Technisch werden strukturierte Daten, saubere Schemata, signierte Quellen und vertrauenswürdige Linkarchitekturen zu Waffen. Die KI prüft nicht nach, sie baut Antworten aus ihrem Trainingsmaterial und aus abrufbaren Quellen. Wer im Trainingskorpus landet, überlebt.

Doch diese Zukunft ist kein Paradies. Wenn KI-freundlich optimierte, aber inhaltlich schwache Texte das Netz fluten, ersaufen wir erneut in einem Sumpf der Optimierung. AEO droht, denselben Schlammschlacht wie SEO zu wiederholen.


Teil vier: LLM-Müdigkeit und die Infrastruktur des Vertrauens

Das führt zur nächsten Ermüdung: LLM-Fatigue. Alle Assistenten klingen ähnlich vage, Quellen bleiben unklar. Menschen denken: „Die KI ist eh nicht verlässlich."

Die nächste Ordnung hängt an einer Infrastruktur des Vertrauens:

  • Digitale Signaturen, die Quellen verifizierbar machen
  • Kuratierte Wissensbasen, betreut von Fachinstitutionen oder anerkannten Expertinnen
  • Forschung an „verantwortungssimulierenden" KIs, die Rechenschaft und Transparenz liefern

Wie PageRank einst die Suche rettete, wird im LLM-Zeitalter derjenige gewinnen, der Vertrauen technisch absichert.


Fazit: Suche stirbt nicht, aber sie wandelt sich

Die Suche ist nicht tot. Gestorben ist nur die alte Form, in der sie eine Linkliste auswarf. Das Wesen der Suche – der menschliche Hunger nach Wissen – lebt weiter.

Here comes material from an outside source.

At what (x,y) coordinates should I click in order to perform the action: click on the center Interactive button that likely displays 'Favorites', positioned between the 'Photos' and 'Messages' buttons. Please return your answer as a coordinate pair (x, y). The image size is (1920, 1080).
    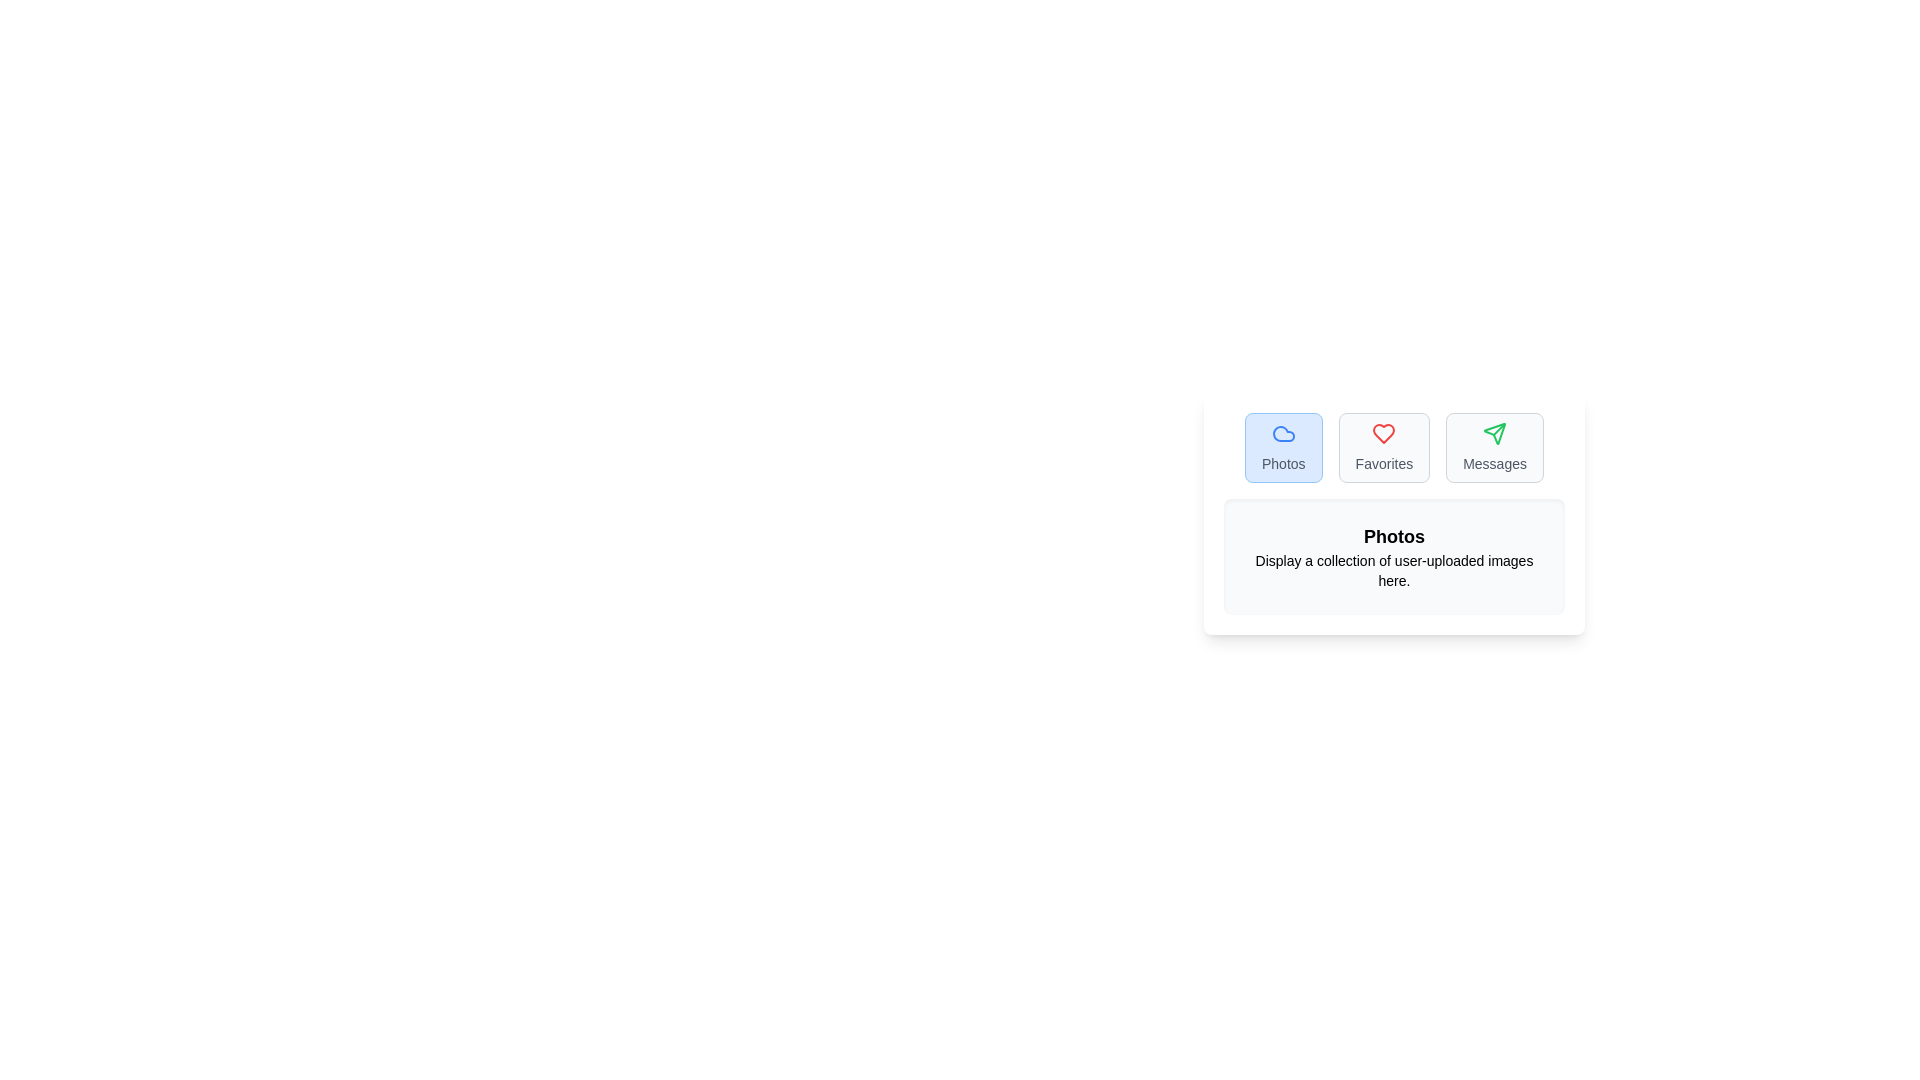
    Looking at the image, I should click on (1383, 446).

Die kommende Ära ist der AEO-Krieg. Er wird härter als SEO. Verantwortung, Transparenz, signierte Quellen, der Kampf gegen Halluzinationen – wer das meistert, wird zum neuen Google.

„Ist die Suchmaschine tot?" Die Antwort lautet: Nein. Sie wandelt sich. Sie kehrt in einer neuen Ordnung namens LLM zurück. Und der Schlammschlacht, in der wir Wertvolles von Scheinbarem trennen, entkommen wir wohl nie.


Häufig gestellte Fragen (FAQ)

F1. Was ist AEO?

AEO (Answer Engine Optimization) bezeichnet Optimierungsmethoden, die darauf zielen, in den Antworten generativer KIs und Suchmaschinen aufzutauchen. Während SEO auf hohe Platzierungen in Ergebnislisten aus war, will AEO in der Formulierung der KI vorkommen. Dieses FAQ selbst ist ein Beispiel dafür.

F2. Worin unterscheiden sich SEO und AEO?

SEO richtet sich auf die Rangfolge klassischer Suchergebnisse, AEO auf die Antworten der KI. Bei SEO zählen Links und Keywords. AEO setzt auf strukturierte Daten, signierte Quellen, FAQ-Formate – also „KI-lesbare" Gestaltung.

F3. Was sollten Unternehmen oder Einzelpersonen tun?

  • FAQ-Blöcke und prägnante Zusammenfassungen einbinden
  • Strukturierte Daten (FAQ-Schema, Article-Schema) implementieren
  • Quellen mit Autorinnen oder Organisationssignaturen versehen
  • Ein Linknetz mit hoher Autorität aufbauen

F4. Wie verlässlich sind Antworten von LLMs?

Sie sind praktisch, aber nicht unfehlbar. Halluzinationen und Fehlinformationen kommen vor, oft ohne klare Quellenangabe. Ohne eine Infrastruktur des Vertrauens geht es künftig nicht.